The group received just over 1,000 answers from Anglicans across the country to this open-ended question: Where is your Church now and where do you want the Anglican Church to be in 2019?
With the help of a consultant, it came up with a number of common themes, and settled on a number of “priorities and practices.”
Some are quite specific, such as “establish a government relations presence in Ottawa;” others are very general, like “build bridges not fences.” To see the report, go to http://www.anglican.ca/gs2010/wp-content/uploads/019-GS2010-Vision-2019-Report-and-Appendices.pdf
Dean Elliott said there have been two types of criticism. On the one hand, some have said it is too detailed and directive in laying out a program; others feel the task group hasn’t gone far enough in envisioning the future.
“We were asking ourselves what is the most useful thing for General Synod to say,” said Elliott.
Primate Fred Hiltz, who is endorsing the report in a covering letter, wrote that he sees Vision 2019 “grounded” in the Anglican Communion’s recent Five Marks of Mission statement. It speaks of proclaiming the Good News, teaching and baptizing, engaging in loving services, transforming unjust social structures, and safeguarding creation.
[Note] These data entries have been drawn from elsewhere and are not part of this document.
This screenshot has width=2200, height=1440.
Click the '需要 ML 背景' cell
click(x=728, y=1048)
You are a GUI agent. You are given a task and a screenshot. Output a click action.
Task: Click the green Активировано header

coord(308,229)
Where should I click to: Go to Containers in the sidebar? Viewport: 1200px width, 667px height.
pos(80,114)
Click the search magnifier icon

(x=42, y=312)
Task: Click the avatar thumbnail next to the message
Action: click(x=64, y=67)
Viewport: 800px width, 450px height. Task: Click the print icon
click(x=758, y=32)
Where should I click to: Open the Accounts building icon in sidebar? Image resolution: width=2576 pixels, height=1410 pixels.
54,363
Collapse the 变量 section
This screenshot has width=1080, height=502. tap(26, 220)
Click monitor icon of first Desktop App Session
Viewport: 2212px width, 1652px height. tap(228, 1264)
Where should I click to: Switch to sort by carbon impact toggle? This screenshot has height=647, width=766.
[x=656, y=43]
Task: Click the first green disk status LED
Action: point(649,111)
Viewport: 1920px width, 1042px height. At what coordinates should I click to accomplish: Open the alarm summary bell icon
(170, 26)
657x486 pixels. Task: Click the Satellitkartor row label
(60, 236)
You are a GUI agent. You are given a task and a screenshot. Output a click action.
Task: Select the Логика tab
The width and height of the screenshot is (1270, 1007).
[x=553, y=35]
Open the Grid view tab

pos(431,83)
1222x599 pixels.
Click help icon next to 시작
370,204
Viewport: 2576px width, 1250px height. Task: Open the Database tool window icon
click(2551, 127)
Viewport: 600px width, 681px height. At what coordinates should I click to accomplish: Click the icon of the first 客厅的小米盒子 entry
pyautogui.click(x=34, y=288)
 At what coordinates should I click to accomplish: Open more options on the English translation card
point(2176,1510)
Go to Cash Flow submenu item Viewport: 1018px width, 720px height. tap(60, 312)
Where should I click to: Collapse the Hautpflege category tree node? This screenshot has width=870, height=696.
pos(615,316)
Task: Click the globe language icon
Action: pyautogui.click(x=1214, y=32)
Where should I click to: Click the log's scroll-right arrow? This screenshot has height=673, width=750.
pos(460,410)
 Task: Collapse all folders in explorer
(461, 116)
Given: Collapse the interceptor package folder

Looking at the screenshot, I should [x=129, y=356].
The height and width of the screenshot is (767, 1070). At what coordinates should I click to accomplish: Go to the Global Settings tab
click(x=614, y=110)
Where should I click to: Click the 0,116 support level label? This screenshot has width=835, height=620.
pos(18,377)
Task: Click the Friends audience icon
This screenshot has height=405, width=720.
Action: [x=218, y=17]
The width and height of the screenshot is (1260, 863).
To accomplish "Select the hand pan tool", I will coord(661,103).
Dean Elliott agreed, and added the Vision 2019 document endorses several initiatives that the national Church has already undertaken: self-determination for indigenous Anglicans, revision of the Church’s governance and organization, and an attempt to strengthen theological education, among others. “Lots is going on. The train is on the track, he said.
Another criticism of the report has been that it isn’t backed up with specific allocations of money.
Vision 2019 urges the church to do lots of things, but makes no mention of where the money is coming from—except to say that the Church must “gather financial resources to equip ministry.” It also endorsed a nationwide fundraising initiative, which has been thrown into some confusion with the sudden resignation of the executive director of department of philanthropy, Holland Hendrix.
The dean said that coming up with a very detailed program and the financing of it, wasn’t the job of the task force so much as to find a “common language for all our endeavours.” It won’t be perfect because the church, though it has a divine purpose, is a human institution, he said.
“The church doesn’t exist as a place where we just have good friendships and interesting discussion—though that’s all part of it. Why we exist is to serve God’s mission in the world and that’s what Vision 2019 calls us to.”
Members of the task force include: Wayne Barnes (Niagara), Paul Goulet (Toronto), Archdeacon Janet Griffith Johnson (Montreal), the Rev. Susan Titterington (Yukon), and Bishop John Chapman (Ottawa, corresponding member). The consultant was Marleen Morris and Associates of Vancouver.